You hear the door slam behind you.

See how quickly that escalated.

In an hour, you are wondering what the hell is wrong with you? Why you reacted the way you did? How to take it all back and speak to your spouse? If your spouse really loves you, coz you are such a mess?

In above example, your mind recognized the pattern of comparison that hurt you as a child and your limbic system reacted on your behalf – to protect you, it screamt

“danger! danger! we are being compared again! it hurts! it’s going to hurt! run! run! Run!”

The shame-cycle closes into itself

Because you cannot just turn around and walk out without a word, your mouth said the words you were thinking in your fear and shame.

Later, you are ashamed that you did not handle that situation better. You are angry at yourself. Also, you have just confirmed to yourself that the childhood comparisons were right – your are not good enough. You are not worthy. It is a damaging cycle.

Being Vulnerability is How to deal with shame

The solution is as mentioned in the beginning – a little vulnerability and a willingness to speak out about your shame, guilt or pain. To train yourself to use your rational mind (1) in situations such as the one above.

Your rational mind would have thought in slow motion:

“wow! I’m feeling compared, but to whom? It scares me that my spouse may not love me if I am not better at doing dishes. I am feeling as I felt when I was a child.. I am afraid.”

If you have understood your shame and are working at healing, you would probably inform your spouse of your feelings, thoughts and reactions. From a place of trust – where you believe in the love your spouse has for you, and the potential your relationship has, if you would just speak up.

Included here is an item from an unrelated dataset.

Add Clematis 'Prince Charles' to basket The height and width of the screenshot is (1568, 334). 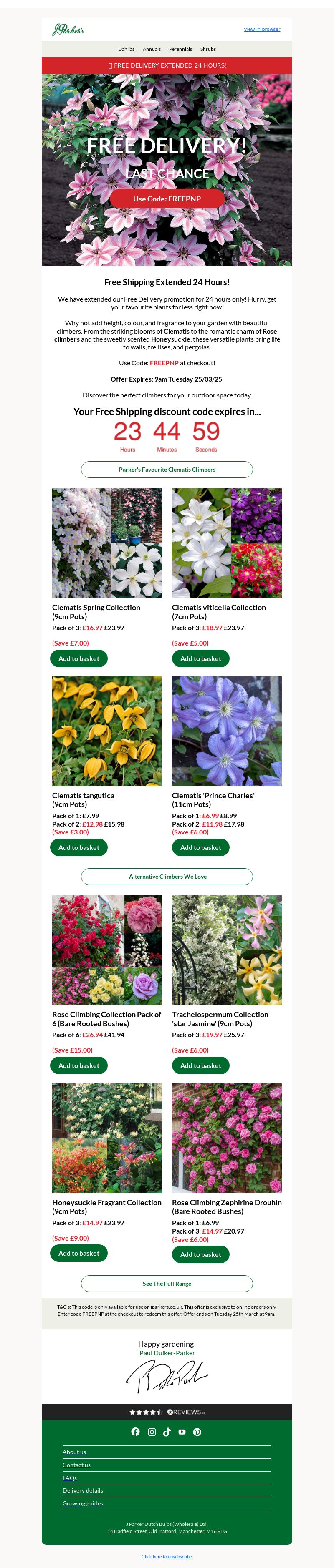(x=200, y=847)
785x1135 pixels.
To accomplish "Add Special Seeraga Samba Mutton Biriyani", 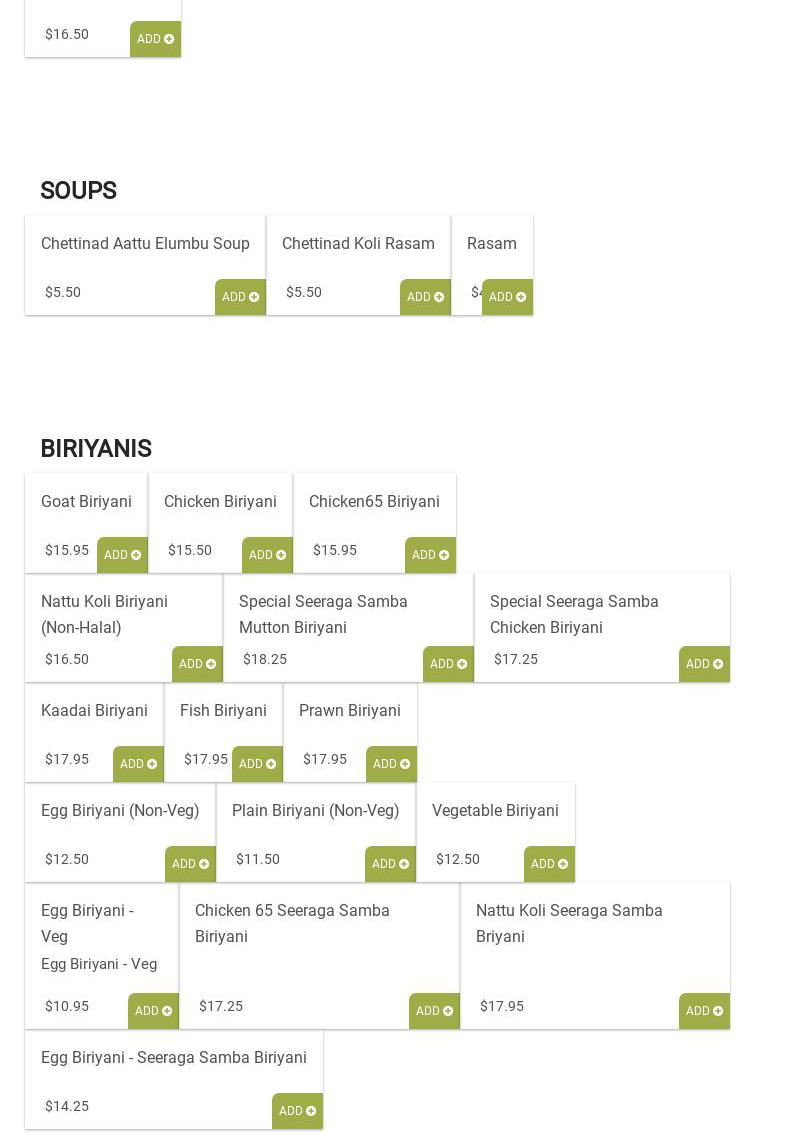I will [x=448, y=664].
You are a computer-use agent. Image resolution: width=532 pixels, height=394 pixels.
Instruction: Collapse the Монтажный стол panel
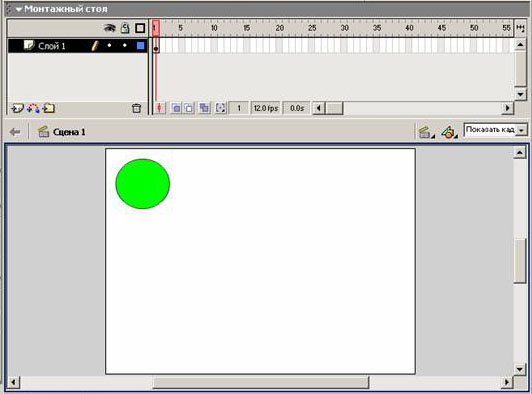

“That felt like a comparison and it made me feel [whatever you are feeling]. I am not good at doing dishes, because I never did it that much when I was growing up. I was not allowed to do it, because my parents felt that my brother/sister did it better. But I thought that I can learn to so I can help you out…”

Or something in similar words, that opens up any relationship, for both of you to share and heal.

I believe that life is much more fun, if you have someone loving your faults, that it is when you are alone, hiding your faults in your empty house.

Have you dealt with something that used to shame you into anger, sadness or other negative feelings and reactions? How did you deal with the shame?